The first lab-grown burger was consumed at a London conference in 2013 – but it cost hundreds and thousands of dollars to make. Since then, companies have exploded in developing meat grown within a laboratory. According to Crunchbase, in 2021, nearly a billion dollars will be invested worldwide in start-ups that produce cell-cultured beef and chicken. This investment will be primarily used by companies that are looking to make chicken, beef, and fish at a reasonable cost. Some start-ups, however, are focusing on the luxury food sector, with the aim of creating meat alternatives that are not only sustainable but also indulgent.
Geneusbiotech and Wageningen University & Research are developing Magiccaviar to compete with the costly delicacy of caviar. Geneusbiotech’s luxury products include the product made from fish roe, which is made using cells from sterlet and beluga sturgeons. Recently, the company announced its cell-based fur named Furoid.

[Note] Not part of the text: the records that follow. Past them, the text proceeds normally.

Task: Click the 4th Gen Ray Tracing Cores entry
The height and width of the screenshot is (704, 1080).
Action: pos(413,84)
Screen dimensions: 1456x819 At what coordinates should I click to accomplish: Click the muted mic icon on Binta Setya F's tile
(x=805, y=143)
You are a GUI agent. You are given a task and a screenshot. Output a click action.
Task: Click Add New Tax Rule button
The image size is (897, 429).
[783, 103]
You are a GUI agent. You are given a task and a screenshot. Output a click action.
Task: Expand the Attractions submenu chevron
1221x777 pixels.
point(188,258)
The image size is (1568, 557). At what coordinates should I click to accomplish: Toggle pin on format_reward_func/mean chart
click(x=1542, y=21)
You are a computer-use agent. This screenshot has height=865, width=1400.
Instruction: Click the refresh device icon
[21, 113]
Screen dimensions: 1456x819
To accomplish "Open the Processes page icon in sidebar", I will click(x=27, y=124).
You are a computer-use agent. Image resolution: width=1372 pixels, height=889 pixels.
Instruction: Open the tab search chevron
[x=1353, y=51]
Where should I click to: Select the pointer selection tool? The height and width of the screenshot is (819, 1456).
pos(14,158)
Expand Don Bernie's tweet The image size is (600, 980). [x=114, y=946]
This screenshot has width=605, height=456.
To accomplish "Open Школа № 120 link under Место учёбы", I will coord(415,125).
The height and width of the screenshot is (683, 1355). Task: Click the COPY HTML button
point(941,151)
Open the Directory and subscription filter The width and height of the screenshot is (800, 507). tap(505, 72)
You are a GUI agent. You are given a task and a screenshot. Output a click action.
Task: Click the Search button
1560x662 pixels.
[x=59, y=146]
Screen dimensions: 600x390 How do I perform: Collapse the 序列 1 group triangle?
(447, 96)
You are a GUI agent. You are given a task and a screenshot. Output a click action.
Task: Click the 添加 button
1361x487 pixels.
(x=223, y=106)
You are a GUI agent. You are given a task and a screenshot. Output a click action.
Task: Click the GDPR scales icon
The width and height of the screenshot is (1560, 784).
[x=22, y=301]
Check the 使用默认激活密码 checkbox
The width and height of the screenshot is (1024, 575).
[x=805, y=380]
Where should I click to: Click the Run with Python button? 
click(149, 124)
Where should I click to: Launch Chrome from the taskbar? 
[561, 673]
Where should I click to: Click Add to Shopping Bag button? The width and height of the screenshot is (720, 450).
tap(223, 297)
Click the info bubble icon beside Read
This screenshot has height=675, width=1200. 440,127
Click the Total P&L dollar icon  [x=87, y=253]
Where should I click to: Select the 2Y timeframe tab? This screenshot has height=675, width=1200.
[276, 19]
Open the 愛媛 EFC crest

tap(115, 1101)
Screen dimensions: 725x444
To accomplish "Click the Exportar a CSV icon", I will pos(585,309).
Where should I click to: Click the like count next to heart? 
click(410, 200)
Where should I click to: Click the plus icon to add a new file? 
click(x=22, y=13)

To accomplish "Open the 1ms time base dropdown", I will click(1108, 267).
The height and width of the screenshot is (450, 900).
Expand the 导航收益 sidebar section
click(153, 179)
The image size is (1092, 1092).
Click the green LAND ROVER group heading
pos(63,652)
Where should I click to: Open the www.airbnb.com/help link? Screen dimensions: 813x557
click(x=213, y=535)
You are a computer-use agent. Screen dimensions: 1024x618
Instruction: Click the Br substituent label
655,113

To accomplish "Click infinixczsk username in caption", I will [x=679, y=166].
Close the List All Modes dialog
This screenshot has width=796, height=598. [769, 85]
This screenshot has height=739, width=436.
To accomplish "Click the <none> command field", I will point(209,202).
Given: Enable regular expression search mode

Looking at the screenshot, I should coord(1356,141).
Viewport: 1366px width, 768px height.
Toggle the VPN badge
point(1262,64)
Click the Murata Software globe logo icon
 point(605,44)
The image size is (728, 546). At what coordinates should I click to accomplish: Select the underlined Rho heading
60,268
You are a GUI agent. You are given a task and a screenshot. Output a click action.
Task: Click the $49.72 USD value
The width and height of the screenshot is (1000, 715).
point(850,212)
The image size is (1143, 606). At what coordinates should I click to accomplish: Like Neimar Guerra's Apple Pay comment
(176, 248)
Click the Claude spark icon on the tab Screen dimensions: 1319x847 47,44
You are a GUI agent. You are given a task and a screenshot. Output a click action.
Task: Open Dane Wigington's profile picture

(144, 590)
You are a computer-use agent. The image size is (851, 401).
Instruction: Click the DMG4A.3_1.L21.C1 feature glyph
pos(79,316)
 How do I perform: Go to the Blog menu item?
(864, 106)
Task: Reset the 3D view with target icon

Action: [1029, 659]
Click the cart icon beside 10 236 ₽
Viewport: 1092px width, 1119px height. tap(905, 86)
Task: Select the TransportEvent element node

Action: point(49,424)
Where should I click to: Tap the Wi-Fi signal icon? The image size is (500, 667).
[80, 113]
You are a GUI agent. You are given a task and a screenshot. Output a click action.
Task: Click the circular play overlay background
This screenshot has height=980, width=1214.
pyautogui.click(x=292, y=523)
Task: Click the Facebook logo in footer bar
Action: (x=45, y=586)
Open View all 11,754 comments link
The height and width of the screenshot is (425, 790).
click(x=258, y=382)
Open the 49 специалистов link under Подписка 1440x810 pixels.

Researchers at Osaka University in Japan are using 3D printing technology and cell culture to produce cultivated Wagyu Beef. They even mimic the fat streaks of the traditional Wagyu product. Scientists claim that they can also tailor each piece of beef to individual tastes and fat preferences by using 3D printing.
Cell-cultured meat is only currently legal in Singapore. However, other countries have begun to move towards this. There are many issues that cell-cultured foods aim to tackle–sustainability, transparency, and food shortages, to name a few–but as we noted in our Haute Veganism trend from “The Future 100: 2022,” high-end dining experiences are the next evolution when it comes to changing consumer attitudes around climate-friendly dining.